What does Smurf Attack mean?
A smurf attack is a type of denial of service attack in which a system is flooded with spoofed ping messages. This creates high computer network traffic on the victim’s network, which often renders it unresponsive.
Smurfing takes certain well-known facts about Internet Protocol and Internet Control Message Protocol (ICMP) into account. ICMP is used by network administrators to exchange information about network state, and can also be used to ping other nodes to determine their operational status. The smurf program sends a spoofed network packet that contains an ICMP ping. The resulting echo responses to the ping message are directed toward the victim’s IP address. Large number of pings and the resulting echoes can make the network unusable for real traffic.
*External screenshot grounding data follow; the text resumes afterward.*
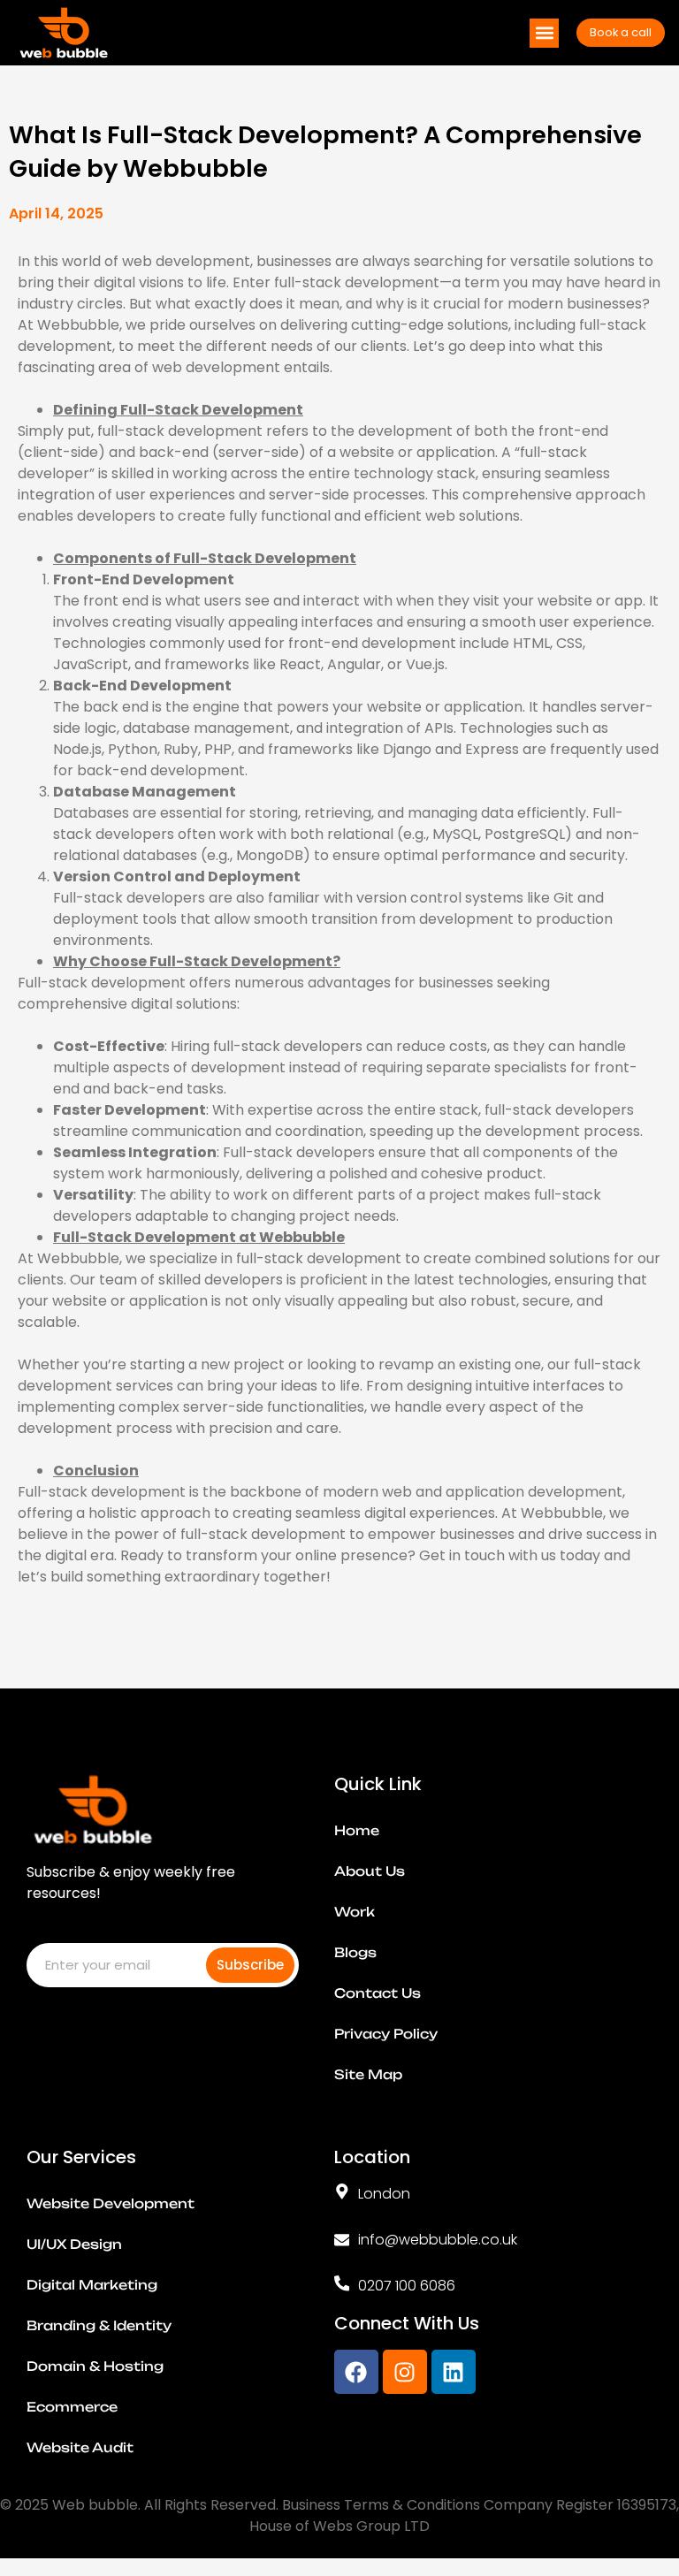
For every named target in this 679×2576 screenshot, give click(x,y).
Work (354, 1912)
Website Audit (80, 2448)
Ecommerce (72, 2407)
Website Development (111, 2204)
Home (356, 1831)
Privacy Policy (386, 2034)
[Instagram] (405, 2372)
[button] (544, 33)
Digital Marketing (92, 2285)
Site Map (368, 2075)
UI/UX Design (74, 2244)
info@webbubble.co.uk (437, 2239)
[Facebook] (356, 2372)
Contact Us (377, 1993)
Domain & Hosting (95, 2366)
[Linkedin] (453, 2372)
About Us (369, 1871)
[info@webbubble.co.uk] (342, 2240)
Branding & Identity (99, 2326)
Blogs (355, 1953)
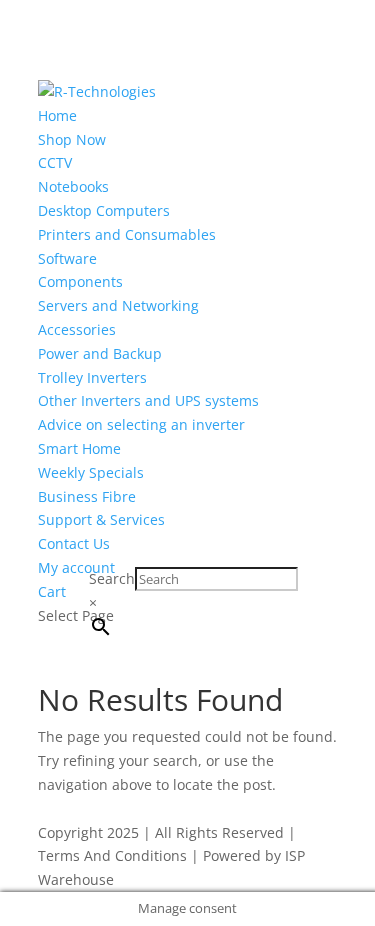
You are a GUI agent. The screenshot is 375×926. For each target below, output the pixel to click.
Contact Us (74, 543)
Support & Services (101, 519)
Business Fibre (87, 496)
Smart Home (79, 448)
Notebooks (73, 186)
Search (112, 578)
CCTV (55, 162)
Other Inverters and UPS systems (148, 400)
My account (76, 567)
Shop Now (72, 139)
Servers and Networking (118, 305)
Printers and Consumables (127, 234)
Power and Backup (100, 353)
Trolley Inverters (92, 377)
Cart (52, 591)
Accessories (77, 329)
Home (57, 115)
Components (80, 281)
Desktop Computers (104, 210)
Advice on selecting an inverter (141, 424)
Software (67, 258)
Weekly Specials (91, 472)
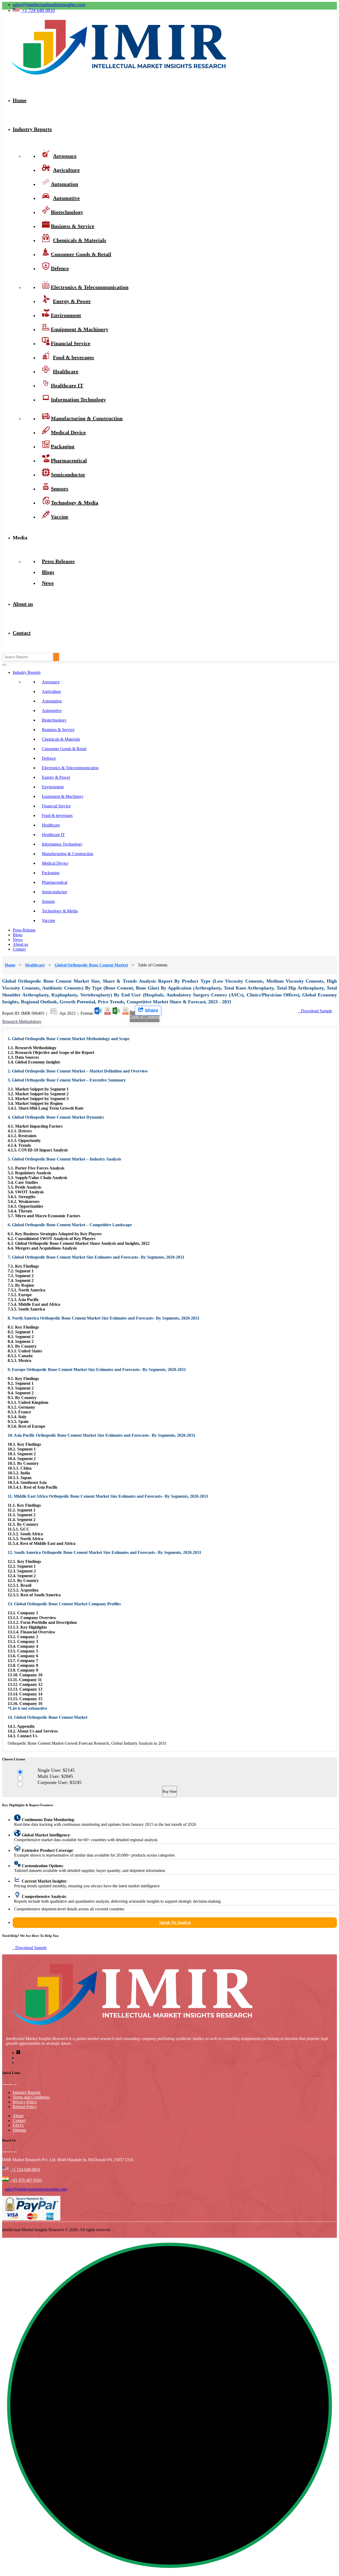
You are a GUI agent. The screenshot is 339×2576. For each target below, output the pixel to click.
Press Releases (58, 561)
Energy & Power (56, 777)
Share (151, 1010)
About (18, 2115)
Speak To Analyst (175, 1922)
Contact (22, 633)
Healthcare (51, 825)
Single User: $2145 (78, 1770)
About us (23, 604)
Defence (60, 268)
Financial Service (56, 806)
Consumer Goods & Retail (81, 254)
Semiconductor (54, 892)
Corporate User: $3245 (81, 1782)
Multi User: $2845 (77, 1776)
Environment (53, 787)
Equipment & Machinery (62, 796)
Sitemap (19, 2130)
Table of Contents (144, 1016)
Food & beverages (57, 815)
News (48, 583)
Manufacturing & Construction (87, 418)
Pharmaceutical (54, 882)
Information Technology (78, 399)
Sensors (48, 901)
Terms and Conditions (31, 2097)
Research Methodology (21, 1021)
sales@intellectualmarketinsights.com (49, 4)
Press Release (24, 930)
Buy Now (169, 1791)
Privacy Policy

Techopedia explains Smurf Attack
The following steps lead to a smurf attack:
- Huge numbers of ICMP requests are sent to the victim's IP address
- The source destination IP address is spoofed
- The hosts on the victim's network respond to the ICMP requests
- This creates a significant amount of traffic on the victim’s network, resulting in consumption of bandwidth and ultimately causing the victim’s server to crash.
To prevent a smurf attack, individual hosts and routers can be configured to be non-responsive to external ping requests or broadcasts. Routers can also be configured to ensure that packets directed to broadcast addresses are not forwarded.